We all know that strenuous exercise like running or swimming can help burn off extra calories. But did you know that your body is burning calories even as you sit at your desk and pore over this article? Researchers at Brigham and Women’s Hospital in Boston published a study last week describing how the time of day can influence the number of calories our body burns at rest, thanks to our internal biological clocks.
First, let’s backtrack to how we can cut calories without even moving. If you’re sitting on the couch or lying in bed, you probably don’t feel as though you’re exerting yourself. Yet your body is still expending energy to perform basic functions to keep you alive. Physiological processes like maintaining a regular heartbeat, controlling breathing rate and regulating body temperature are all examples of how your body is hard at work, even though you may not know it. The term for the amount of energy — or number of calories — needed to maintain body functions while at rest is called the basal metabolic rate.
If we’re engaging in physical activity rather than remaining at rest, our bodies must also expend energy to maintain that level of activity, which also means that more calories are being burned. The number of calories we burn at any given time can also vary due to other factors like diet or sleep-wake cycle.
In past decades, scientists found conflicting evidence about whether the number of calories the body burned at rest remained relatively constant throughout the day, or whether this number fluctuated in accordance with our circadian rhythm — which is the body’s endogenous, internal 24-hour clock. In a study published this month, researchers at Brigham and Women’s Hospital found that the body’s resting rate of metabolism does in fact change based on our circadian rhythm.
To examine changes in metabolic rate solely based on the body’s internal clock, researchers evaluated the metabolism of seven individuals who were unaware of the actual time of day. This meant no access to clocks, phones or the internet, as well as living in a windowless room for three weeks. Though the control and experimental groups followed consistent diets and activity levels, the experimental group continuously went to bed four hours later than the previous evening. Thus, the main factor influencing their metabolic rates would be their circadian rhythm, rather than their sleep-wake cycle.

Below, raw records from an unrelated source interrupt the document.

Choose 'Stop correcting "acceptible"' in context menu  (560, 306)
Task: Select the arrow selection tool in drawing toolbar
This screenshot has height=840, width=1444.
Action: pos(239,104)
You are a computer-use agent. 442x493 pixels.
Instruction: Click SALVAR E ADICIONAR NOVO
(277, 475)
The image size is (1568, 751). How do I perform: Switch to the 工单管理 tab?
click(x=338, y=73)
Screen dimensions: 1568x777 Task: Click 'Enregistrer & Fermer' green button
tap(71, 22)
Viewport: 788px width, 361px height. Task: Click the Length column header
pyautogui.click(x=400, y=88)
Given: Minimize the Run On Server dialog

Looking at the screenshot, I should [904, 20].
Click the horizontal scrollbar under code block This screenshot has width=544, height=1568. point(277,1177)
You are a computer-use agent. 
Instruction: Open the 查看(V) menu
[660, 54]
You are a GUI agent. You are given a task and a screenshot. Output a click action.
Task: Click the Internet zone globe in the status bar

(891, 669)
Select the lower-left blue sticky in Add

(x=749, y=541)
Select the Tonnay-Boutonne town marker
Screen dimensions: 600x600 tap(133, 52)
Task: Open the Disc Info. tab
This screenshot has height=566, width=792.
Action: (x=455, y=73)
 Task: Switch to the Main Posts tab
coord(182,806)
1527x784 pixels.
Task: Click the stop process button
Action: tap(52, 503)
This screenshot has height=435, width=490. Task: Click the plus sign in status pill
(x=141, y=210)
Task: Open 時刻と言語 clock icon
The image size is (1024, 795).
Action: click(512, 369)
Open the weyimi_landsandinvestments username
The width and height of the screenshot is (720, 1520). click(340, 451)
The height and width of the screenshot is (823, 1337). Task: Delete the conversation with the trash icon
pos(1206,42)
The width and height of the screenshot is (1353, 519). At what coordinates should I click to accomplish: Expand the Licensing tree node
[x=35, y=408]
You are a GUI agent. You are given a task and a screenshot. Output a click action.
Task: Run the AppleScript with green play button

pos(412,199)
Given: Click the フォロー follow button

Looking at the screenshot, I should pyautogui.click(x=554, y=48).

Based on the results, researchers found that the number of calories subjects burned in a day varied according to their own internal, 24-hour body clock rather than their sleep-wake cycle, activity or diet. Researchers also found specific patterns in the number of calories burned over the course of the body’s “biological day.” For example, resting energy expenditure was lowest on average at about five in the morning and highest approximately twelve hours later, at five in the evening. These timings varied according to each person, since their own internal clocks were governing metabolism and were influenced by their tendencies to be morning people or night owls.
So why might it matter that the number of calories you burn at rest varies according to your body’s circadian rhythm? The results of this study suggest that irregular sleeping and eating schedules may contribute to weight gain and obesity. For example, binging on potato chips at two in the morning — a time when your body’s resting energy expenditure might be relatively low — may mean that those calories aren’t burned off and will instead pile on.
The study also highlights the importance of maintaining a consistent eating and sleeping schedule each day. This regularity, or lack thereof, can influence our internal body clock, which can thus affect the number of calories we burn at rest at a given time.